The ratio is exactly the same: if
you get three times your original
angular velocity, you reduce the
resulting torque to one third.
This conversion is symmetric: we
can also convert velocity to torque
at the same ratio.
The price of the conversion is
power loss due to friction.
Gear Ratio
You can think of gear ratio as a
multiplier on speed and a divider
on torque.
You can calculate the gear ratio by
driven gear
using the number of teeth of the
“driving gear" (a.k.a. the input gear)
divided by the number of teeth of the
“driven gear” (a.k.a. the output
gear).
We gear up when we increase
velocity and decrease torque.
Ratio: 3:1
We gear down when we increase
torque and reduce velocity.
Ratio: 1:3
driving gear
Gear Ratio = # teeth input gear / # teeth output gear
= torque in / torque out = speed out / speed in
Building Geartrains
The largest LEGO gear is the
40t, while the smallest is the
8t, thus, the highest ratio we
can obtain is 8:40, or 1:5.
For a higher ratio use a
multistage reduction system,
called a geartrain.
Idler Gear
What's the ratio of the geartrain in the
adjoining figure? Starting from the
8t, the first stage performs an 8:24
reduction, while the second is a 24:8.
Multiplying the two fractions, you get
1:1! The intermediate 24t is an idler
gear, which doesn't affect the gear
ratio.
Idler gears are quite common in
machines, usually to help connect
distant axles. Idler gears have one
very important effect: They change
the direction of rotation.
Blacklash
Backlash is the amount of oscillation a
gear can endure without affecting its
meshing gear.
Backlash is amplified when gearing up,
and reduced when gearing down. It
generally has a bad effect on a system,
reducing the precision with which you
can control the output axle.
Special Gears: The Worm Gear
The worm gear leads to an assymetric
system; that is, you can use it to turn other
gears, but it can't be turned by other gears.

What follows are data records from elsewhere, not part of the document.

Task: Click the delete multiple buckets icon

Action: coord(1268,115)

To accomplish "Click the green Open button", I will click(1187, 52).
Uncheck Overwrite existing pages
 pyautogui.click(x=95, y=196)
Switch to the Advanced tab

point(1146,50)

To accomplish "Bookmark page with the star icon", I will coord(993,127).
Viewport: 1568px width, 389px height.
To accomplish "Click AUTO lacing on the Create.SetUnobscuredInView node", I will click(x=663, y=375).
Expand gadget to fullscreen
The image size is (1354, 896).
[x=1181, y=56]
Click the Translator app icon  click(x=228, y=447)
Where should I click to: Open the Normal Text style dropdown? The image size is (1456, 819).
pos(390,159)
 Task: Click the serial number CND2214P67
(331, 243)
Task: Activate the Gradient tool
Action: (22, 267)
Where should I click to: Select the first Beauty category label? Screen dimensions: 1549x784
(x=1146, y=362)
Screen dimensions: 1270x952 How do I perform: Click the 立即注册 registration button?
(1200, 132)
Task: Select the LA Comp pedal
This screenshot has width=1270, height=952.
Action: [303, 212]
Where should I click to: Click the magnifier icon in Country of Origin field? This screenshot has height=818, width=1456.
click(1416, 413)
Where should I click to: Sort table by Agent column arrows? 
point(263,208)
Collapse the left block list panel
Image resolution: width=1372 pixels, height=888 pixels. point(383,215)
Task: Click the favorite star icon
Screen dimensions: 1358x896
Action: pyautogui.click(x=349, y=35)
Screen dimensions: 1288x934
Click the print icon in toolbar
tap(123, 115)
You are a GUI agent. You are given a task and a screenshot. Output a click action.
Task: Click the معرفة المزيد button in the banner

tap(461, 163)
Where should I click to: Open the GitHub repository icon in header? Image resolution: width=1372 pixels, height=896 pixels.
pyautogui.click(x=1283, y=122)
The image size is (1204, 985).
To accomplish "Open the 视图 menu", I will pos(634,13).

For every turn of the worm gear, the mating
gear rotates by exactly one tooth. The worm
gear is a 1t gear. If mated with a 24t, you get
a 1:24 ratio with a single stage.
Special Gears: Clutch Gear
A thick 24t white gear, which has strange
markings on its face
The clutch gear limits the strength you can
get from a geartrain; this helps to preserve
your motors, and other parts.
The mysterious "2.5-5 Ncm" indicates that
this gear can transmit a maximum torque
of about 2.5 to 5 Ncm.
When exceeding this limit its internal clutch
mechanism starts to slip.
The maximum torque produced by a
system with a clutch gear results from the
maximum torque of the clutch gear
multiplied by the ratio of the gear stages
that follow it.
Special Gears: Bevel and Crown
Gears
There's a class of gears
designed to transfer motion
from one axle to another axle
perpendicular to it, called bevel
gears.
The 24t gear also exists in the
form of a crown gear, a special
gear with front teeth that can be
used like an ordinary 24t, but
can also combine with another
straight gear to transmit motion
in an orthogonal direction.
Pulleys and Belts
An advantage of pulleys over gear wheels is that their
distance is not as critical. They can be used to
transfer motion to a distant axle.
Pulleys are not very suitable to transmitting high
torque, because the belts tend to slip. The amount of
slippage is not easy to estimate; it depends on many
factors, including the torque and speed, the tension
of the belt, the friction between the belt and the
pulley, and the elasticity of the belt.
The rule with pulleys is that the reduction ratio is
determined by the ratio between their diameters.